As the Marshall Project explains, in 2021, “in an effort to fully modernize the system, the FBI stopped taking data from the old summary system and only accepted data through the new system. Thousands of police agencies fell through the cracks because they didn’t catch up with the changes on time.” That year, Miami-Dade, New York City and Los Angeles did not submit their data. Philadelphia reported nine months’ worth of data; Chicago reported seven months; and Phoenix reported only one month. For 2021, The FBI noted, “crime estimates will fill in the gaps where data is not available.”
There’s an alternative to measuring crime with police reports: The National Crime Victimization Survey. Each year since 2001, the Justice Department’s Bureau of Justice Statistics has collected a nationally representative sample of about 150,000 households.
Survey respondents provide information about themselves- age, sex, race, marital status, education level- and whether they’ve been a victim of a violent crime in the past year. Self-reported information is hardly definitive, but it can be useful to consider.
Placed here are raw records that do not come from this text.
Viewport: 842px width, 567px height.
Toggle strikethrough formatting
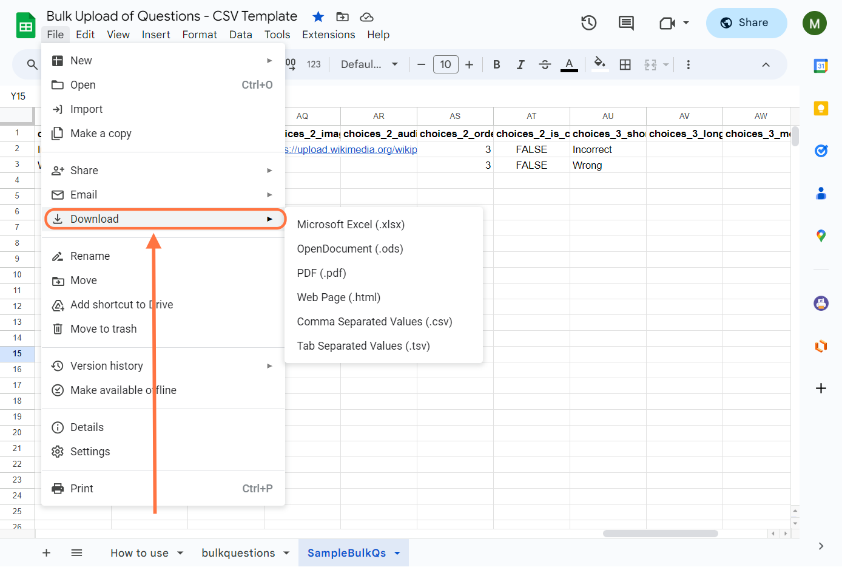(545, 64)
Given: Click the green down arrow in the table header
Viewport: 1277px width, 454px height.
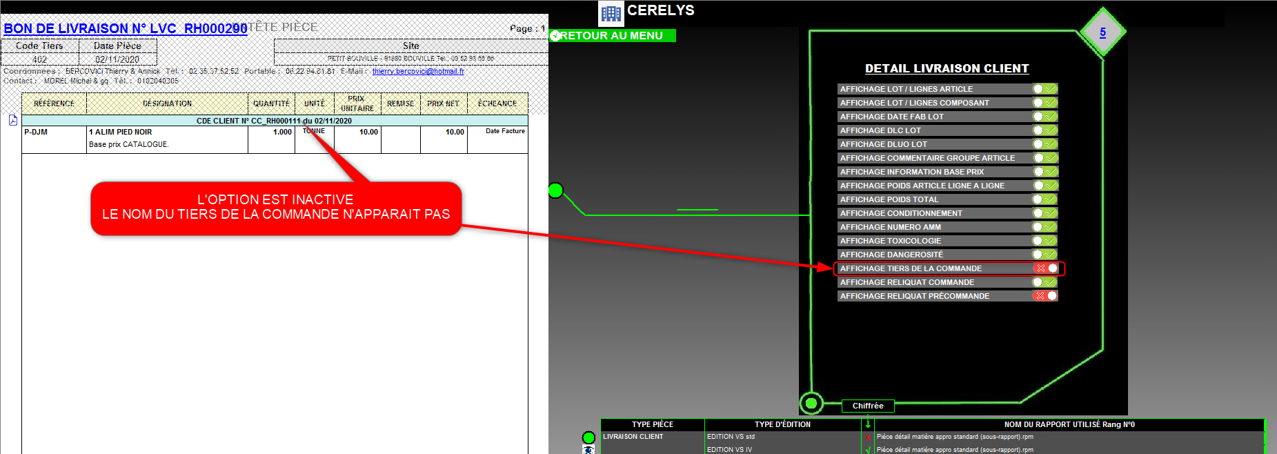Looking at the screenshot, I should tap(868, 424).
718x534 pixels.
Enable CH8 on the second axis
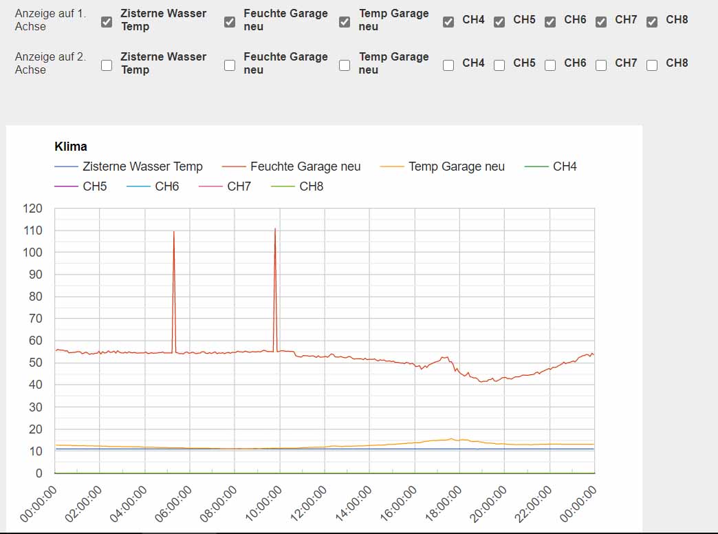(651, 65)
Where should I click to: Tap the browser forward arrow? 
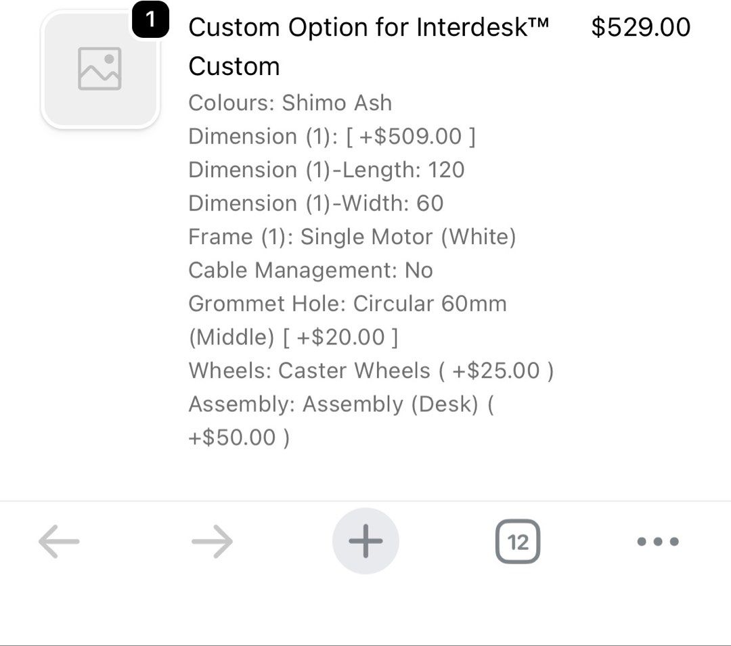pos(212,542)
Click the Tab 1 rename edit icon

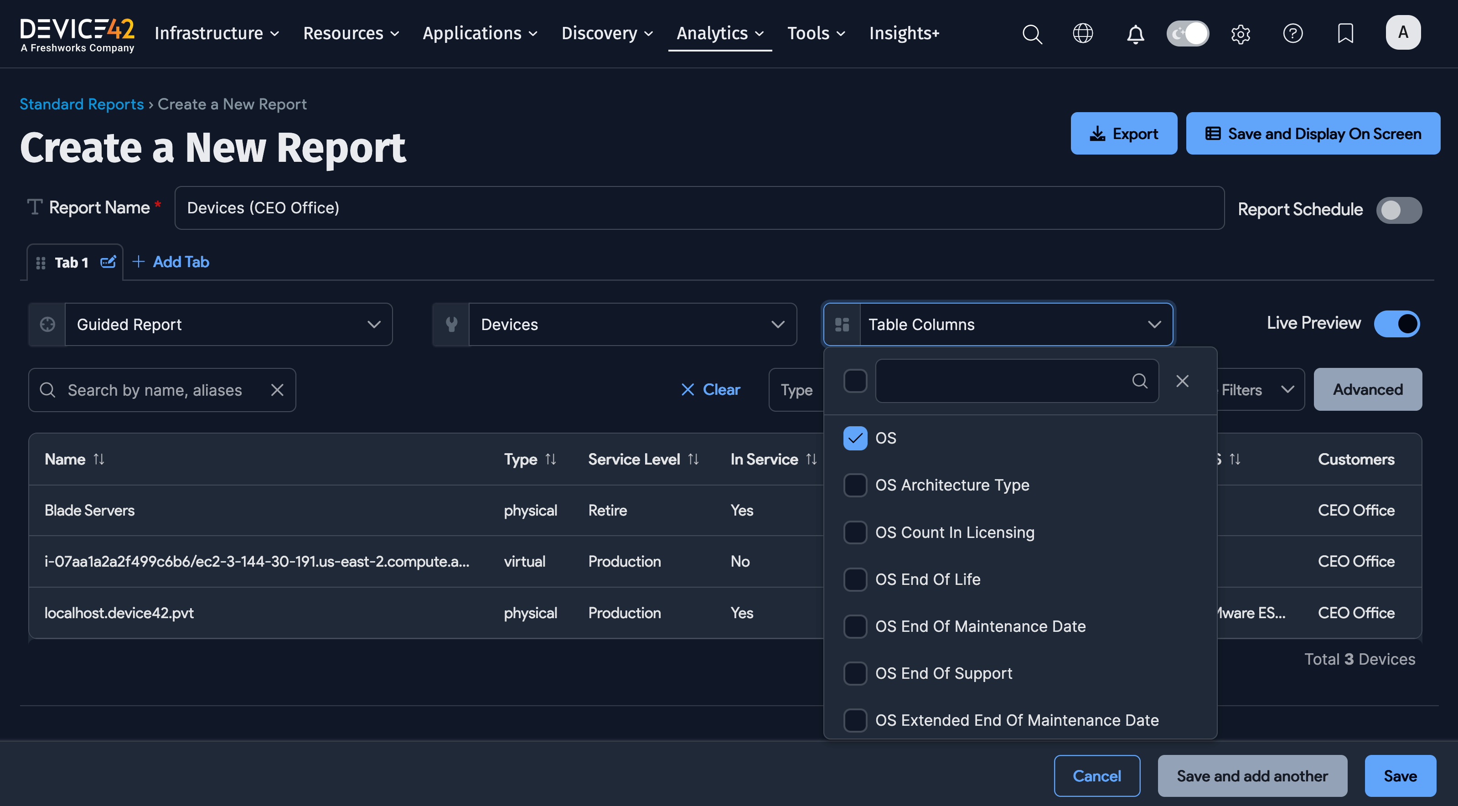pyautogui.click(x=108, y=262)
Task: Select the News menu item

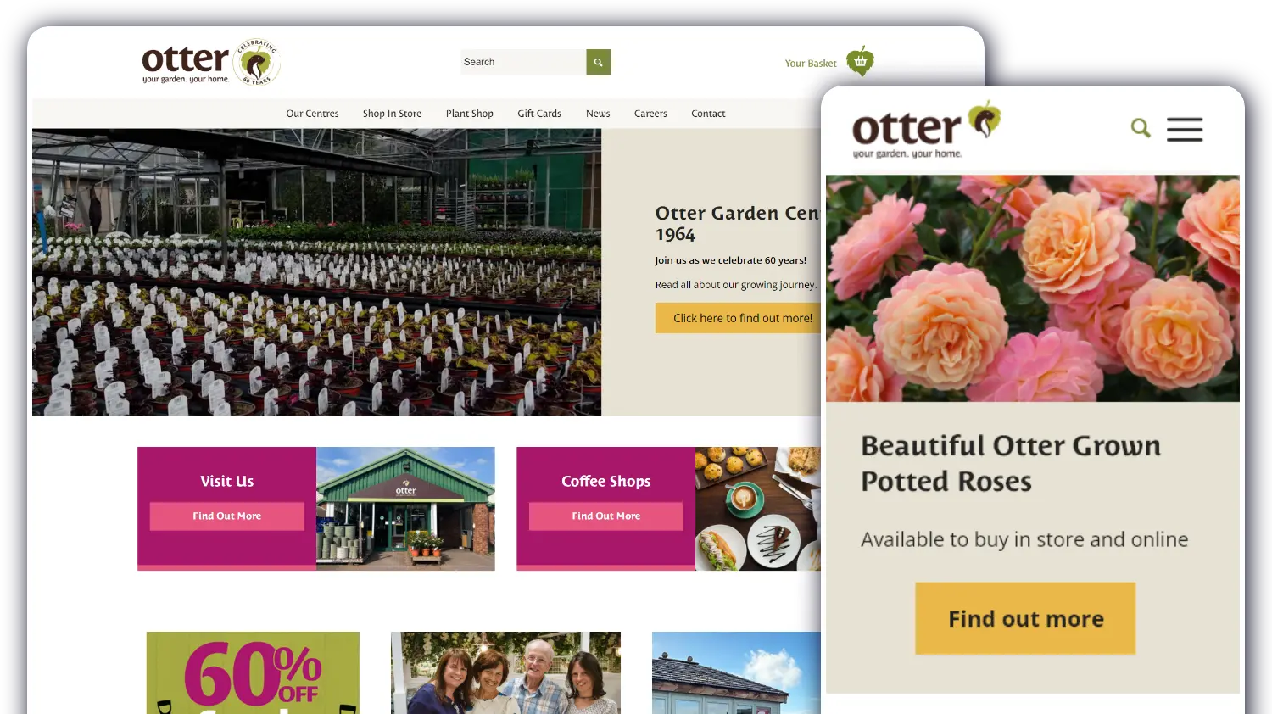Action: click(598, 113)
The NCVS collects information about the type of crime, whether the crime was reported to police, reasons the crime was or was not reported, and victim experiences with the criminal justice system.
The NCVS data indicates that in 2023, the rate of nonfatal violent victimization in the United States was 22.5 victimizations per 1,000 people age 12 or older, which was similar to the 2022 rate of 23.5. Violent victimization includes rape or sexual assault, robbery, aggravated assault, and simple assault.
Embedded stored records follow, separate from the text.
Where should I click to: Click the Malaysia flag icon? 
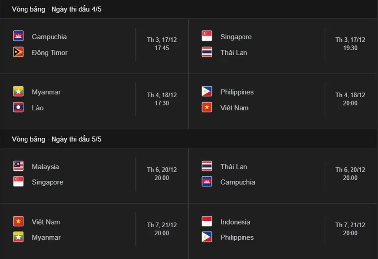(x=18, y=166)
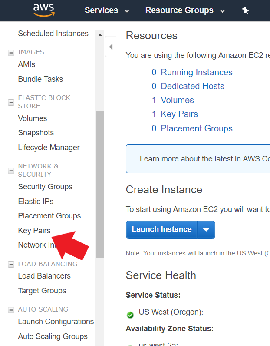Open the Services menu
The image size is (270, 346).
pyautogui.click(x=107, y=10)
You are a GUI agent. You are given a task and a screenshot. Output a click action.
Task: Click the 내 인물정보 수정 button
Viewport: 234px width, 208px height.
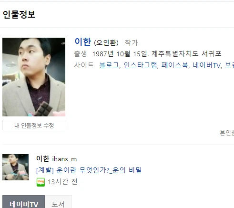[34, 125]
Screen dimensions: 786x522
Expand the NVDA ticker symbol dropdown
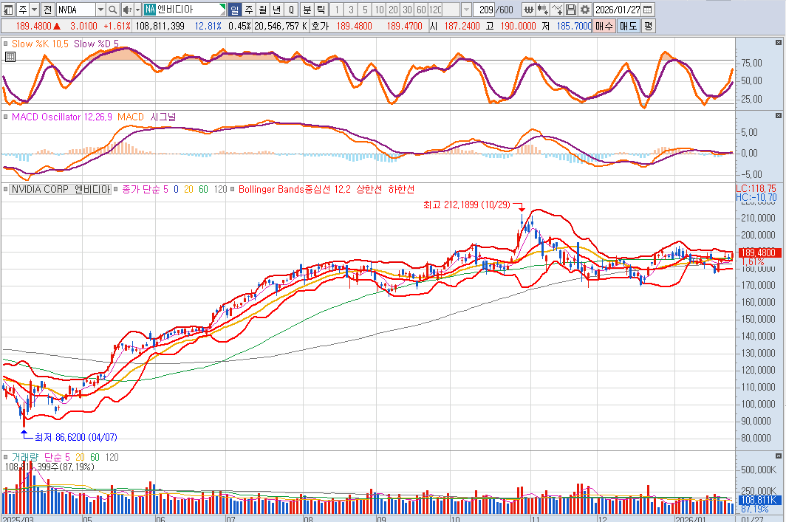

That is technically a decline from 2022 to 2023, but it’s a decline of one-tenth of a percentage point, so …. not much. We should also note property crimes increased slightly, from 101.9 incidents per 1,000 households to 102.2.
Despite widely cited FBI statistics about a surging homicide rate during the pandemic years of 2020 and 2021, the NCVS data also indicates that violent victimizations overall were actually lower than in the following years – 16.4 per 1,000 people age 12 or older in 2020, and 16.5 in 2021. That might seem unlikely, given news coverage of that period, but it makes sense: Millions of people were stuck at home and worked from home, putting fewer people on the street to commit a crime or be the victim of one.